Sebelum Sriwijaya Air SJ 182 Hilang Kontak dan Jatuh, Ini Analisa Peneliti Petir dan Atmosfir

- 10 Januari 2021, 20:16 WIB
Ilustrasi pesawat terbang
Ilustrasi pesawat terbang /PIXABAY/STOCKSNAP

JURNAL SOREANG - Sebelum pesawat Sriwijaya Air SJ 182 hilang kontak karena jatuh di perairan Kepulauan Seribu, Jakarta, pada pukul 14.40 WIB hari Sabtu 9 Januari 2021, terdapat awan cumulonimbus (Cb).

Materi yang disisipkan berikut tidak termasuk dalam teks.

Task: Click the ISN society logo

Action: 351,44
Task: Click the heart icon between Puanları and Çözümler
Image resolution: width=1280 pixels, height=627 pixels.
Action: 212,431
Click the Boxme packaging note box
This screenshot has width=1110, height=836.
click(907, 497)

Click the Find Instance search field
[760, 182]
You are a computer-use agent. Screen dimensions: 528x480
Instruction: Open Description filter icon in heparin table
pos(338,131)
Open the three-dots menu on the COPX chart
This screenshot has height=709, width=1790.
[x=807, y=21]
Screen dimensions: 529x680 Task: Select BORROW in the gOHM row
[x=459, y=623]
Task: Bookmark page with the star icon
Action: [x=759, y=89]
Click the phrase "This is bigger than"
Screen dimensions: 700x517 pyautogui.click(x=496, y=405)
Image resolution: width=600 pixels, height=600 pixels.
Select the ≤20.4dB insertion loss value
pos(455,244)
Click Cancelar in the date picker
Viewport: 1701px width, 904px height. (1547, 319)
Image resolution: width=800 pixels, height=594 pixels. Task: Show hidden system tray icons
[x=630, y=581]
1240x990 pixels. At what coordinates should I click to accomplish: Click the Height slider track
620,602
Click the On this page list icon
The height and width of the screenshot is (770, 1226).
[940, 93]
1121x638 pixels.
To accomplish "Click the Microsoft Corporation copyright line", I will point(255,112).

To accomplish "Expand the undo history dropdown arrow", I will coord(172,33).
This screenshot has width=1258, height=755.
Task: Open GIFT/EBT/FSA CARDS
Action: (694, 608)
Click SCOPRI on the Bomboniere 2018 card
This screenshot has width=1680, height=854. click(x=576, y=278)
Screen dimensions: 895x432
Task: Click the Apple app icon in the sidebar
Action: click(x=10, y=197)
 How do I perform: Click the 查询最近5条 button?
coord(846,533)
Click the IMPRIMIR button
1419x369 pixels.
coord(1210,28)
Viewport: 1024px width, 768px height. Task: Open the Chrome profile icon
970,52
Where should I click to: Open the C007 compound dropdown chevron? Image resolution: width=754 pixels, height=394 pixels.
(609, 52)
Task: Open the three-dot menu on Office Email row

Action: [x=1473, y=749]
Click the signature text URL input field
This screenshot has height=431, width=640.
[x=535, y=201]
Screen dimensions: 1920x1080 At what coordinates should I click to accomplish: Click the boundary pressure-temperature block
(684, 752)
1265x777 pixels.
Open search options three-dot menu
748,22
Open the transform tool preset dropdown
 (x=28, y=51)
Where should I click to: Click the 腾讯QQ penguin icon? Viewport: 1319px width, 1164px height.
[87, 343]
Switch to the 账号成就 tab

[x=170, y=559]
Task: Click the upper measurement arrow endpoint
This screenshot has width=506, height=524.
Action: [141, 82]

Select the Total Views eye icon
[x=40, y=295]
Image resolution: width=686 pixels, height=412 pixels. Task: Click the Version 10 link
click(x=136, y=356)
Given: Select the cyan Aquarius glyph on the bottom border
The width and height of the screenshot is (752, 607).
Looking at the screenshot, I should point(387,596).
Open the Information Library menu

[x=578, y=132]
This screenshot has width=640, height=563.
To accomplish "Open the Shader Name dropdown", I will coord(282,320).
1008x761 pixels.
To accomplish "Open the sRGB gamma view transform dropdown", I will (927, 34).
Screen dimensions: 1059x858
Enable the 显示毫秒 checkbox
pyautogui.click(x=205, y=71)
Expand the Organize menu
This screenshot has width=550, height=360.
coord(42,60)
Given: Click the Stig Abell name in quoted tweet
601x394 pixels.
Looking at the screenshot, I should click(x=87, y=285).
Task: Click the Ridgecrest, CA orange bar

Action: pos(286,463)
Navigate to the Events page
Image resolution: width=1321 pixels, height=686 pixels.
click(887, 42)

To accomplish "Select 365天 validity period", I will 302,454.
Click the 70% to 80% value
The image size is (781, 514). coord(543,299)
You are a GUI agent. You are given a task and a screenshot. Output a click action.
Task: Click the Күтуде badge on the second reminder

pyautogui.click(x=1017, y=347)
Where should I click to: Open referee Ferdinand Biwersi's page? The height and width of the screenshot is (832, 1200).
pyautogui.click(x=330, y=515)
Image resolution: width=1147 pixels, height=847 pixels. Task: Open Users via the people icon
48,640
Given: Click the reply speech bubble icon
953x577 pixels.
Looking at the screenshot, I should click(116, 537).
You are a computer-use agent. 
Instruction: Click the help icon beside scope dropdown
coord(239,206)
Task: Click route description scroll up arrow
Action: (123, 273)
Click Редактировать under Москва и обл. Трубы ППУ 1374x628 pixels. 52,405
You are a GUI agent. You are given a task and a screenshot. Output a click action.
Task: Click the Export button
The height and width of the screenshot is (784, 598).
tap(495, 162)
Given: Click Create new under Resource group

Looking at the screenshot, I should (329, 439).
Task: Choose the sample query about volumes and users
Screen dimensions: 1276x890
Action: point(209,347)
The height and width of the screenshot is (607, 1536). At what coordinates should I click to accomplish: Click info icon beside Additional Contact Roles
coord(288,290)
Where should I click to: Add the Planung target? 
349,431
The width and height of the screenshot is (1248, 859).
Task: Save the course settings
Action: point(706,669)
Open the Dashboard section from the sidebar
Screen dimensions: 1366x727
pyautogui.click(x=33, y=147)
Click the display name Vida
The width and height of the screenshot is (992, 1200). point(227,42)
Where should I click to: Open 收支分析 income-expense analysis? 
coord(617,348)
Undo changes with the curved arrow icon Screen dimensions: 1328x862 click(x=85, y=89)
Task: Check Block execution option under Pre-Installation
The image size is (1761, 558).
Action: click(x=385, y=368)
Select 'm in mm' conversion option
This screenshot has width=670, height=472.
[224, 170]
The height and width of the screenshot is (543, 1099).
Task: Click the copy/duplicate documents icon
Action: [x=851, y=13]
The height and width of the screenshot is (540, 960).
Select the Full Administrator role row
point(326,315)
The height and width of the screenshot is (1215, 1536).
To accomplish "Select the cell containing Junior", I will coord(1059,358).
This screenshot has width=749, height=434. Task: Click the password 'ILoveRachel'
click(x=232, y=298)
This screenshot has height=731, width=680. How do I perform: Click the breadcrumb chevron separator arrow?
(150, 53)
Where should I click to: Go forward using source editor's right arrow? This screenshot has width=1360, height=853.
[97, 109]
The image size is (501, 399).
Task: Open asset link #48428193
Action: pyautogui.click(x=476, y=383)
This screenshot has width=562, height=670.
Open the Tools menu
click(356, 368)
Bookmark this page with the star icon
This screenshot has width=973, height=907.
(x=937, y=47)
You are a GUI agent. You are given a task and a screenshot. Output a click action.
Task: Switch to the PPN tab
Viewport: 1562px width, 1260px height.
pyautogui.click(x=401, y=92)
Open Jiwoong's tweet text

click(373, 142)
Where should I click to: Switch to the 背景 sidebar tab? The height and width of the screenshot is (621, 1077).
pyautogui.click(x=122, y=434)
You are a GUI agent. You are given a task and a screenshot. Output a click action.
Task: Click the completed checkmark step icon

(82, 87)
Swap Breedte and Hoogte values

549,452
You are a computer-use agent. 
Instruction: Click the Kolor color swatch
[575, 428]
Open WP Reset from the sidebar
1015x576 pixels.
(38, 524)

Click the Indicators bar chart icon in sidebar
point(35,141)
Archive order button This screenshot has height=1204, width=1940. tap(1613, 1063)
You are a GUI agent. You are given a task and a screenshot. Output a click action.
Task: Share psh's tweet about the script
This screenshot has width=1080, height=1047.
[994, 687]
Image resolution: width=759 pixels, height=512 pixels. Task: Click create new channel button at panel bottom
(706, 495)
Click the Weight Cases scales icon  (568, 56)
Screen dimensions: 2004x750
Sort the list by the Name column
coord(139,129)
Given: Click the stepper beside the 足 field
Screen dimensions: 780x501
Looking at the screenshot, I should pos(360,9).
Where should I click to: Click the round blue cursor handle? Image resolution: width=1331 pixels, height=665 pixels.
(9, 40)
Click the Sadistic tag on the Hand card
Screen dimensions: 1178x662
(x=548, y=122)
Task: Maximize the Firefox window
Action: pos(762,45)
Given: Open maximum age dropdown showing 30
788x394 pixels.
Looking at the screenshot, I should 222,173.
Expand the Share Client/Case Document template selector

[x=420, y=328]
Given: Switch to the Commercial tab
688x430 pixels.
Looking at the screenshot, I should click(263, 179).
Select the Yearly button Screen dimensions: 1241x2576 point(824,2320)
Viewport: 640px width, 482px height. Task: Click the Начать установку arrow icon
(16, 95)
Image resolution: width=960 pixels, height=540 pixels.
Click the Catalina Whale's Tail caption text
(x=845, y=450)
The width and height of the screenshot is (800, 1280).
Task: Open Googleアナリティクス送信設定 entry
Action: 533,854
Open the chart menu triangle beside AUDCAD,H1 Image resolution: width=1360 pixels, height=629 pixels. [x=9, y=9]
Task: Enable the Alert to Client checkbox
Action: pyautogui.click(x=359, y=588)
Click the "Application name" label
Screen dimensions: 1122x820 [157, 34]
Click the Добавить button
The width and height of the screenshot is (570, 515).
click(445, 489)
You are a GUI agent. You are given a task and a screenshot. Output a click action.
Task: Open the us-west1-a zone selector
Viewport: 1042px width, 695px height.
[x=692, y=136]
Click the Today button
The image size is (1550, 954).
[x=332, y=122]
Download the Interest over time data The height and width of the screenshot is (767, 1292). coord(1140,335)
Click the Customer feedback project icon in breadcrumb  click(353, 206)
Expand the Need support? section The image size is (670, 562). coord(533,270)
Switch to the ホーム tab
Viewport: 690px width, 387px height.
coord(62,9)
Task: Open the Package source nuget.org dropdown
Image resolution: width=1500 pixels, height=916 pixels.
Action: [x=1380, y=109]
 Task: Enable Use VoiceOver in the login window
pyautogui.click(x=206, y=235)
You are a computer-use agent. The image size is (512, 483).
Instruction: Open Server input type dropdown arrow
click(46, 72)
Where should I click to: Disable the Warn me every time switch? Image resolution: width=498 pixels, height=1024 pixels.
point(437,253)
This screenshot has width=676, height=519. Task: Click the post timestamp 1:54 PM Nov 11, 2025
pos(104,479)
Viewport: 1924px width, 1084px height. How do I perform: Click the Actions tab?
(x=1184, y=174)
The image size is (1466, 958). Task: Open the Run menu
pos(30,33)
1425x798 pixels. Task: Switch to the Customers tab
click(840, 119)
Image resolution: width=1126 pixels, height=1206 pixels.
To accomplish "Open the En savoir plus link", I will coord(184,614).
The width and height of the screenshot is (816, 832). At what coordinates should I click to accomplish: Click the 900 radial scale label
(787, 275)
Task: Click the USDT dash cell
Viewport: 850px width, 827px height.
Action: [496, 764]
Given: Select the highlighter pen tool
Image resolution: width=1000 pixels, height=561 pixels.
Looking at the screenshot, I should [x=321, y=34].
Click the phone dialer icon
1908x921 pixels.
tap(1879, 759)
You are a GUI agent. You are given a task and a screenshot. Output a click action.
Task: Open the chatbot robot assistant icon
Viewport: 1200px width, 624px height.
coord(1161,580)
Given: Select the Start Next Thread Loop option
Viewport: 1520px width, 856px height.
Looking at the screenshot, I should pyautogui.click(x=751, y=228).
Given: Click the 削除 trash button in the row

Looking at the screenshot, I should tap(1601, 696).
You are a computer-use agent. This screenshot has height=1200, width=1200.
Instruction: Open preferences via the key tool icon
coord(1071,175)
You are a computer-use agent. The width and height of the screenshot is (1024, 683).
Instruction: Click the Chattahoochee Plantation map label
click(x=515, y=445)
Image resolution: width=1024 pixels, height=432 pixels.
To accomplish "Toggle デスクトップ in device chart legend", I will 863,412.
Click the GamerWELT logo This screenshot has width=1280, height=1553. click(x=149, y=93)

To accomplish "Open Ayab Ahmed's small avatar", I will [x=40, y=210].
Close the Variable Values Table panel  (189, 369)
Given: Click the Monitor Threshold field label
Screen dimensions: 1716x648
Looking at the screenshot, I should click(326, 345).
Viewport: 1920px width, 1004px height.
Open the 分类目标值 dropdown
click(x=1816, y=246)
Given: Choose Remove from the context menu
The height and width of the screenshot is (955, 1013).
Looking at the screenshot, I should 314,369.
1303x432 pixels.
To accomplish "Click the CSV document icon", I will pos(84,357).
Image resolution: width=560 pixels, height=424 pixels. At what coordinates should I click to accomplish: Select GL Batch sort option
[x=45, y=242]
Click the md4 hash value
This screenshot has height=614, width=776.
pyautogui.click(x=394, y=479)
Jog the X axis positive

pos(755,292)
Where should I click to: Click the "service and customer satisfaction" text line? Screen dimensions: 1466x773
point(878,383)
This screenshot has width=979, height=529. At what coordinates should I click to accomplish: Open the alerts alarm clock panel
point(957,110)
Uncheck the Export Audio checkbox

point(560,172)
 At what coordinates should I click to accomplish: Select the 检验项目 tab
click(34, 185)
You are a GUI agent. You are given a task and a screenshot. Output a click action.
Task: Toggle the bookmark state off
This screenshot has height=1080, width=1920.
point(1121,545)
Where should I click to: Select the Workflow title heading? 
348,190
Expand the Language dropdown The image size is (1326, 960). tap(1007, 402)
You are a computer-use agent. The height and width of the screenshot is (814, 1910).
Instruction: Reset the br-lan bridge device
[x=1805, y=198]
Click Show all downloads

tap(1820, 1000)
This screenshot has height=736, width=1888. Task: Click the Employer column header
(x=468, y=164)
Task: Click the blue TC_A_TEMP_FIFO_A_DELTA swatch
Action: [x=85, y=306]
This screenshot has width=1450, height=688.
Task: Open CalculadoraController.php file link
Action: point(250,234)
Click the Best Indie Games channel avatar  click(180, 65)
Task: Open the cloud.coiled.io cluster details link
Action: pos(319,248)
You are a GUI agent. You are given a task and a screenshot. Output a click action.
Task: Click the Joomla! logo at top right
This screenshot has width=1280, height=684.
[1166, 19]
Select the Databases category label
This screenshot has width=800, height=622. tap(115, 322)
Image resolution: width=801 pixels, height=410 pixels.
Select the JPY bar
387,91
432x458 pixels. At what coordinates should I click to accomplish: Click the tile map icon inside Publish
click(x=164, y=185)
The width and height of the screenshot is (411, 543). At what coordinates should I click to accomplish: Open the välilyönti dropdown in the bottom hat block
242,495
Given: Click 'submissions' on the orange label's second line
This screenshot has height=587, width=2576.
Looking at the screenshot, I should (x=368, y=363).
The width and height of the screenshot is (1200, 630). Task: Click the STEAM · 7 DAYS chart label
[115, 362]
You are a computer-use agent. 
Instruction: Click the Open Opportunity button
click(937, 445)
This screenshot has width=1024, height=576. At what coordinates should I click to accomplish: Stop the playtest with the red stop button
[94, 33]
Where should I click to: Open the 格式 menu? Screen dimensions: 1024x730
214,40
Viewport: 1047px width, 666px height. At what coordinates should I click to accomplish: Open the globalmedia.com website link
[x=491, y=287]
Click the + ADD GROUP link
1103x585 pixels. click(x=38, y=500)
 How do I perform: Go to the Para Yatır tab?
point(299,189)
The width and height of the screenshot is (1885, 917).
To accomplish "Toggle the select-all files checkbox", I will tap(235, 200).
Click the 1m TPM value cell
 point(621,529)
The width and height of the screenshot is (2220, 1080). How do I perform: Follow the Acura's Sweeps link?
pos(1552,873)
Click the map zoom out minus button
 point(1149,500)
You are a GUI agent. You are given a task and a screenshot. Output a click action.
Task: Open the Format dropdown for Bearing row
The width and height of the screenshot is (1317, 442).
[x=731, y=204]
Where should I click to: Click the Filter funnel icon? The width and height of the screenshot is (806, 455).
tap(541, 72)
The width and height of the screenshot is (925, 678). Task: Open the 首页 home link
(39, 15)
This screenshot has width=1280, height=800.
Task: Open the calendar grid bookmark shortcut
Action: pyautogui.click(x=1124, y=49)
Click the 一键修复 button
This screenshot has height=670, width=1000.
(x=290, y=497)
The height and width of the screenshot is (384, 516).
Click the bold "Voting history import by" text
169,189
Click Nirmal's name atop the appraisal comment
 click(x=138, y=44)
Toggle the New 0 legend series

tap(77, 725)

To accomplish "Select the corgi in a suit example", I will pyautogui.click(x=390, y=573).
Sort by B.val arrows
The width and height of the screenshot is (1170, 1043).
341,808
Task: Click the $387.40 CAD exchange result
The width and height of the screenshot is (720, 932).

Awan tersebut radius bentangannya sekitar 15 km dan suhu puncak awan mencapai minus 70 derajat Celsius. Akibatnya pesawat mengalami goncangan atau turbulance kuat ketika melewati awan itu.

Hal ini dikatakan Peneliti Petir dan Atmosfer BMKG Deni Septiadi. Dituturkannya, data observasi BMKG Cengkareng juga menunjukkan saat itu terjadi curah hujan dengan intensitas sedang hingga lebat disertai petir dengan jarak pandang 2 km.

Baca Juga: Dede Yusuf, Pemerintah Bukan Lagi Mengolahragakan Masyarakat Tapi Memasyarakatkan Olahraga

Meski begitu, situasi tersebut disebut layak untuk take off maupun mendarat.

Selain itu, arah angin di sekitar pesawat hilang dari level permukaan (1.000 hpa) persisten dari barat laut, kemudian pada ketinggian 3.000 m (700 hpa) persisten dari barat daya.

Artinya, menurut Deni, dari sisi angin sebenarnya tidak memiliki indikasi cross wind yang berarti.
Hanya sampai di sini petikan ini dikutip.